Rick Burkhardt ’16 MFA has created original music, theatre, and text pieces that have been performed in over 40 US cities, as well as in Europe, Canada, Mexico, Australia, New Zealand, and Taiwan. Burkhardt’s work has been supported by grants from ICElab, New Music USA, Meet the Composer, Jerome Foundation, Lower Manhattan Cultural Council, the Millay Colony, Thomas Nee Commissioning Grant, Boswil Foundation, DAAD, and the US-Mexico Fund for Culture, as well as private and festival commissions. He has received Best Play awards at the San Francisco Fringe Festival and the New York Fringe Festival, and an Obie Special Citation Award for the music-theater work Three Pianos, created with Alec Duffy, Dave Malloy, and Rachel Chavkin. Burkhardt has collaborated with a wide variety of theater makers and ensembles including Lisa D’Amour, Erin Courtney, Kristen Kosmas, Sylvan Oswald, Anne Washburn, Hoi Polloi, Two-Headed Calf, and Banana Bag and Bodice.
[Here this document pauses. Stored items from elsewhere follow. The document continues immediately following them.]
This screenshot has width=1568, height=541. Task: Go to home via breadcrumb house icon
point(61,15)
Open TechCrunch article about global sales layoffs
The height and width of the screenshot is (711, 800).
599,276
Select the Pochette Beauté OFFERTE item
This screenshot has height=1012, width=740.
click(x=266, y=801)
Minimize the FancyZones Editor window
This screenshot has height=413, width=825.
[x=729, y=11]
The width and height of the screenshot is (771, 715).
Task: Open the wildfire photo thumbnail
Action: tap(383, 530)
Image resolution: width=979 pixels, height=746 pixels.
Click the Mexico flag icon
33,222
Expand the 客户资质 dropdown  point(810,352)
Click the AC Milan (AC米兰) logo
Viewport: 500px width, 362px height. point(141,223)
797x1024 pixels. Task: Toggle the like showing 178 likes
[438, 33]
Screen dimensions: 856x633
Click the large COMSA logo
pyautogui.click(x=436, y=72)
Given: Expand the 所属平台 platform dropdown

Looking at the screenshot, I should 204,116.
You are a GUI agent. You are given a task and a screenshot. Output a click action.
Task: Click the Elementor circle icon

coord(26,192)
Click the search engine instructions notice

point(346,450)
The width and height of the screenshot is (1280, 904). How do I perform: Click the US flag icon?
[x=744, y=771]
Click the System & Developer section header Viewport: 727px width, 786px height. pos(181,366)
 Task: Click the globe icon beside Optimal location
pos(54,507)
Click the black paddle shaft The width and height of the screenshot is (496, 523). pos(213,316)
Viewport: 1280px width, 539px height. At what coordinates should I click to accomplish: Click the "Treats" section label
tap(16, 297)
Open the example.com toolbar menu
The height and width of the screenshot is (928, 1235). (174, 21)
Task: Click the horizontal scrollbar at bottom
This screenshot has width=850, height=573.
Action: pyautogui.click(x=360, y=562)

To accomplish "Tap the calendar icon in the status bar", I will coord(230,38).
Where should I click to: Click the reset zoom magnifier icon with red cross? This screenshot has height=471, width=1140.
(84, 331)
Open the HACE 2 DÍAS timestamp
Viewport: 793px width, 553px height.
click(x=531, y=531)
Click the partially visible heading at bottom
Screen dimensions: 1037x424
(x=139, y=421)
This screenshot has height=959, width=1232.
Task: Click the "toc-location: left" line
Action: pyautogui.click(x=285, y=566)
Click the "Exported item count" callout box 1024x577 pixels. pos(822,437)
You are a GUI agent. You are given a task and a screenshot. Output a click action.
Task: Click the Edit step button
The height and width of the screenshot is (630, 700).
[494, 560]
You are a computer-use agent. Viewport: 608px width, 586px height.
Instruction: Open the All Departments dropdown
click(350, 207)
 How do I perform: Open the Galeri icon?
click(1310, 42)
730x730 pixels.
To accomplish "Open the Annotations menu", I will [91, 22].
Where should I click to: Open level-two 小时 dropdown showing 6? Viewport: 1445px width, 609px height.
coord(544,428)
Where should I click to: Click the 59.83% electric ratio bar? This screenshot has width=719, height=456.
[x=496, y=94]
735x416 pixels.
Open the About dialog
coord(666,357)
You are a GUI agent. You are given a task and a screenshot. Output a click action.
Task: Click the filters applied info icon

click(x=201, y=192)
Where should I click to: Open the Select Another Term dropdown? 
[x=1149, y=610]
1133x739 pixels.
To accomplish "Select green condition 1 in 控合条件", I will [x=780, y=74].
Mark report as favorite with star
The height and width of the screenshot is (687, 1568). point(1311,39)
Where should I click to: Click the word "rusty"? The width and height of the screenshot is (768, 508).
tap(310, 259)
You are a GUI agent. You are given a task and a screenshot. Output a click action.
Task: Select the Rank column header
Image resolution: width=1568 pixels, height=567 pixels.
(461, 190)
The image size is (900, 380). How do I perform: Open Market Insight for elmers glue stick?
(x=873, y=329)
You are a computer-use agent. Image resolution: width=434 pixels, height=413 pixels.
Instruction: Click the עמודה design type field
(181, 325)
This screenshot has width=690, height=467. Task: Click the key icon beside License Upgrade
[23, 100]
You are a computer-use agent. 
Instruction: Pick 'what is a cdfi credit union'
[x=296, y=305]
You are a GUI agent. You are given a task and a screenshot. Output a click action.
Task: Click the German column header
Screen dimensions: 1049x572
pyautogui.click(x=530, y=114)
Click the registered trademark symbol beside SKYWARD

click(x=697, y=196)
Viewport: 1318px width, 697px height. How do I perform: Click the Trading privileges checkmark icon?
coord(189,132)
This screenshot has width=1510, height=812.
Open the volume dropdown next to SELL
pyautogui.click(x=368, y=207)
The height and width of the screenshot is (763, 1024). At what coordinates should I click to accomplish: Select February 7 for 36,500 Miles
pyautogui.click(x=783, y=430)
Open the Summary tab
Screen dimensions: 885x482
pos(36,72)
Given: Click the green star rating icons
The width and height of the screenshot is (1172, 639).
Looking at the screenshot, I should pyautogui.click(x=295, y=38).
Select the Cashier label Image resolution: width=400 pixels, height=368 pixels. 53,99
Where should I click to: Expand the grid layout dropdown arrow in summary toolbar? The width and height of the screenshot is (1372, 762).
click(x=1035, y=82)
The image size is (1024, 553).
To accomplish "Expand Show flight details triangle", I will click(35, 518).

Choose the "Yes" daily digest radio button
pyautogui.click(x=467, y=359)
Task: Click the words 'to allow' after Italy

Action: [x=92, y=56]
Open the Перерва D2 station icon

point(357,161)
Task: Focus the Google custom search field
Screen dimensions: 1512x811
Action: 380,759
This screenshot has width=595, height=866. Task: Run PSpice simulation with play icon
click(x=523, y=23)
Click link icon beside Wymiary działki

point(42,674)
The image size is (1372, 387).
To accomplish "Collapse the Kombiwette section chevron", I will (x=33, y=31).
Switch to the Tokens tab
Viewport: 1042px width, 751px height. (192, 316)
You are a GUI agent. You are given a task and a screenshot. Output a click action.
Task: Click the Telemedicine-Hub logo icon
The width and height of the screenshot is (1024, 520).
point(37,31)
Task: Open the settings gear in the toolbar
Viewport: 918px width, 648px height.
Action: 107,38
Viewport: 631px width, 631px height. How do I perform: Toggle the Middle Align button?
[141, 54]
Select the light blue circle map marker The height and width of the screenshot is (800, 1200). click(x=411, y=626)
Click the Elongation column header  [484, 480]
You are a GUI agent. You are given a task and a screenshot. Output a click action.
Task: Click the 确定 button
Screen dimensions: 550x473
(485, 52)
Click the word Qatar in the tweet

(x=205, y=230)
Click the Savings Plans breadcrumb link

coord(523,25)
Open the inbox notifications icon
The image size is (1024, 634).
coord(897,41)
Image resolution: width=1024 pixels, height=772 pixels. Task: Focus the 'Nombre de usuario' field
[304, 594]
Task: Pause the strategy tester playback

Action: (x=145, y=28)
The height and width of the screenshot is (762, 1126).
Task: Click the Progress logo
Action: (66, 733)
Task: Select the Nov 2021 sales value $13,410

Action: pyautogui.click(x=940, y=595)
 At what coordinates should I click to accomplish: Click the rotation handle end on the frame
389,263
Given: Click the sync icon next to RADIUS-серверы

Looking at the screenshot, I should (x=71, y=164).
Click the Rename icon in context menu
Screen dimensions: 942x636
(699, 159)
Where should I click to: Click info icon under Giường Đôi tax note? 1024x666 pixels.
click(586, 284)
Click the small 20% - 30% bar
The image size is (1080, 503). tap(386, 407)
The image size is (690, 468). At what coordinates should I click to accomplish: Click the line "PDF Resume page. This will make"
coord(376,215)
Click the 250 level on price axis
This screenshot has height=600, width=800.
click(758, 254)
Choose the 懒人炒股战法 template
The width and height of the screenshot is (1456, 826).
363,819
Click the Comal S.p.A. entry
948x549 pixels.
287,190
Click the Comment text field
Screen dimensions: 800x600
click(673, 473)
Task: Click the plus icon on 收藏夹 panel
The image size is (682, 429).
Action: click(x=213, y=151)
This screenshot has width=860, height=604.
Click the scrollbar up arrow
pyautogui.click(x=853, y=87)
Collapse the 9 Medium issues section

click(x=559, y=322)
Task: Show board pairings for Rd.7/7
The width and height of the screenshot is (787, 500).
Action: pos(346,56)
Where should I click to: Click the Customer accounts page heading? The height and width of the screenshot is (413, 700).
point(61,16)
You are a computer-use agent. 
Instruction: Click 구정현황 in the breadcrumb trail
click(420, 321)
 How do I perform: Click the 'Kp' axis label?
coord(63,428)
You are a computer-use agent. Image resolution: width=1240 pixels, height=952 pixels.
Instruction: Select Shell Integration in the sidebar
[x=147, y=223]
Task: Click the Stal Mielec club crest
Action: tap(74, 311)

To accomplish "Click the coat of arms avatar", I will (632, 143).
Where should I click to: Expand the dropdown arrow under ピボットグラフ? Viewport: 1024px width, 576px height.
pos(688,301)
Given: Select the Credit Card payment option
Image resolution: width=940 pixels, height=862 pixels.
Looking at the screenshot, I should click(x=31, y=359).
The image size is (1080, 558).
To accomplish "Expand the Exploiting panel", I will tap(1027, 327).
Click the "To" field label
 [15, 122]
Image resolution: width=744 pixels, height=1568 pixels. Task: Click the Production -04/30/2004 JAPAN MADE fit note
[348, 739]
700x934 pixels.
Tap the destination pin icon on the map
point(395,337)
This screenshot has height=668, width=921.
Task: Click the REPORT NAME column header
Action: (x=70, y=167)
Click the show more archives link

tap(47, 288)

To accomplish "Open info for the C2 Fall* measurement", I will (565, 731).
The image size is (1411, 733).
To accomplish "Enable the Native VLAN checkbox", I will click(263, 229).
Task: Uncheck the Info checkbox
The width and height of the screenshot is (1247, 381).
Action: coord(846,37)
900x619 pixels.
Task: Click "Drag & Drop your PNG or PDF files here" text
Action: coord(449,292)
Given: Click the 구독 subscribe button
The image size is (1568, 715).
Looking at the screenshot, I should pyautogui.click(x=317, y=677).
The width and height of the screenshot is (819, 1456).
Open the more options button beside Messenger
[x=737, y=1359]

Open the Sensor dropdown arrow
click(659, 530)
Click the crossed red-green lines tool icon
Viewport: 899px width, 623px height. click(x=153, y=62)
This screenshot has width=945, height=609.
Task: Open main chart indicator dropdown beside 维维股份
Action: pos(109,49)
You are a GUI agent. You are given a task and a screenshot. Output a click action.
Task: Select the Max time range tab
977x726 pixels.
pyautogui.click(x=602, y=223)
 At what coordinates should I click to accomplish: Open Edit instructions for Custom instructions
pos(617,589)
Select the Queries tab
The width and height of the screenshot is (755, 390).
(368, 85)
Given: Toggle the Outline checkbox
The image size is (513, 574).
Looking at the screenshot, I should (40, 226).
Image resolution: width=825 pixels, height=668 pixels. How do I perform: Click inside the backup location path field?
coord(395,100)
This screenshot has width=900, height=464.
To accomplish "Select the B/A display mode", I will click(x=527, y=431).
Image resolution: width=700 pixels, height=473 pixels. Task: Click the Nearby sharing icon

As a songwriter, he has shared stages with artists such as Pete Seeger, the Indigo Girls, Utah Phillips, Holly Near, and Peter Yarrow, and his original songs have received national radio play, including on NPR’s Morning Edition.

Download the Writing is Live 2016 Thesis Press Release (PDF)

Download the Writing is Live 2016 Thesis Poster (PDF)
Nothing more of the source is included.